A clarification: While you don’t need to write your answers to the questions below, you do need to annotate as you read—underline phrases that catch your attention, look up words you don’t know, write notes to yourself in the margins, etc. Because you’ll be reading this at your own pace, and on your own schedules, it’s essential that you have a record of your thinking when we finally come together to discuss the novel.

  1. One of the interesting things about Sherlock Holmes is that he is one of the most frequently re-invented characters in Western literature. Watch this brief TEDTalk about the character’s evolution. Before you begin reading, ask yourself, “what do I (think I) know about this character? When you’ve finished the novel, revisit the question. What has changed?

  2. Consider Watson as both a sidekick and a narrator. What facts do we know about him, and where can we see his biases and blindspots? What kind of person is he? What kind of person does he think he is? What role does he serve in the narrative?

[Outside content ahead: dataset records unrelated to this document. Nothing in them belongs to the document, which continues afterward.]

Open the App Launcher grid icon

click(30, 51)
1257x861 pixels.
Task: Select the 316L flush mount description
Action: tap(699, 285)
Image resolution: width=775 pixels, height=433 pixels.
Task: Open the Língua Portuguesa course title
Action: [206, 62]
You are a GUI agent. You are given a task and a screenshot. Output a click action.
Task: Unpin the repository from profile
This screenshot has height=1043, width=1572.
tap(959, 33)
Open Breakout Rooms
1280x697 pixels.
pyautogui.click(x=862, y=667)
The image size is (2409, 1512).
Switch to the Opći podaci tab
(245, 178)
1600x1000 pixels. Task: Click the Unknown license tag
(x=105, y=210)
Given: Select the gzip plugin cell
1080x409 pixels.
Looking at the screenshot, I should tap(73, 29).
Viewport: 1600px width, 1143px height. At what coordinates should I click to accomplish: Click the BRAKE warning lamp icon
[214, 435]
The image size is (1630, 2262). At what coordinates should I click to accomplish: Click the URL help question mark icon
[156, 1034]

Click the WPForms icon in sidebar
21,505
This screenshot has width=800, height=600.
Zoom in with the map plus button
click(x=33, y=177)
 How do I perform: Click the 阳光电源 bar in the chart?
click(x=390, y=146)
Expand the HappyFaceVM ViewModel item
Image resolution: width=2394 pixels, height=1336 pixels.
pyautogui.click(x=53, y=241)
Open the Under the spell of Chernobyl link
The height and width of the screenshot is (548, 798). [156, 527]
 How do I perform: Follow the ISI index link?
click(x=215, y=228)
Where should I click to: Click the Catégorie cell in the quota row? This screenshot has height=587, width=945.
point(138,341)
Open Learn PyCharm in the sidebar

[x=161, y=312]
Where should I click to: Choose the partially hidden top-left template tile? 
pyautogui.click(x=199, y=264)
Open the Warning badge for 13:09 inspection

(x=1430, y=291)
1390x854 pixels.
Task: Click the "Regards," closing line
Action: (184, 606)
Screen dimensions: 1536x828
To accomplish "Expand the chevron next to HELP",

  3. What kind of man is Holmes? What are his values and interests, and how do we know? What are his blindspots? What can we learn about him both from what he knows well, and what he has no understanding of? Consider when he is kind to people, and when (and how) he is cruel. What does this reveal about his sense of morality?

  4. What do we know about the other detectives in the novel? How do they compare to Holmes? What purpose(s) do they serve, both as foils for the central characters and in terms of plot?

  5. Characterize both Stangerson and Drebber. What kind of men are they in the present, and what kind of men are they when the narrative jumps back to the past? How do they compare to one another? Consider, in particular, the arguments they make to Ferrier about who should marry Lucy, and what has happened to them by the time they reach London.  

  6. What kind of man is Jefferson Hope? Look at the language used to describe him at the end of Part One, and compare it to the depiction of him throughout Part Two. What changes, what remains the same, and what causes those similarities and differences? (Keep in mind the shift in narrative perspective, too—when are we reading through Watson’s filter, and when are we not?)

  7. Setting is enormously important in this novel. What does each place reveal about the people who inhabit it? How is London described, and how does that compare to the “Great Alkali Plain”? How does the desert compare to Salt Lake City? What about the different crime scenes? What do the places where the crimes take place tell us about the culprits and the victims?  

  8. While it isn’t really possible to “solve” A Study in Scarlet before Holmes does, we do have access to myriad clues. Keep track! How does Holmes make the leap from evidence to deduction? Which clues feel particularly interesting or important? Which clues give us the best sense of the murderer, or the victim, or the detective himself?

  9. The shift to Utah, and the focus on Mormons, is undoubtedly a strange choice (Mark Twain famously satirized this in his short story, “A Double Barrelled Detective Story”). Why does Doyle do this? What is the purpose in changing the setting (both time and place)? What is he doing with his characterization of Mormons? Why include a real historical figure like Brigham Young? What implicit comparisons is he setting up between Ferrier and the Mormons, or between the Mormons and other frontiersmen?

  10. What role do women serve in the novel? How does Lucy Ferrier compare to Alice Charpentier? What about the other women who make cameo appearances?

  11. Endings are always important, but the resolution of a mystery is, in some ways, why we read them to begin with. Why does Doyle end the story the way he does? Consider the multiple types of endings:

a. How is the solution to the mystery revealed

b. How are the villains punished? (and who are the villains, in the end? How do we know?)

c. What happens to the killer?

d. What happens to the detectives?

e. What’s the point of that final line in Latin? (don’t worry—that’s what the end notes are for! The editors have translated it for you.)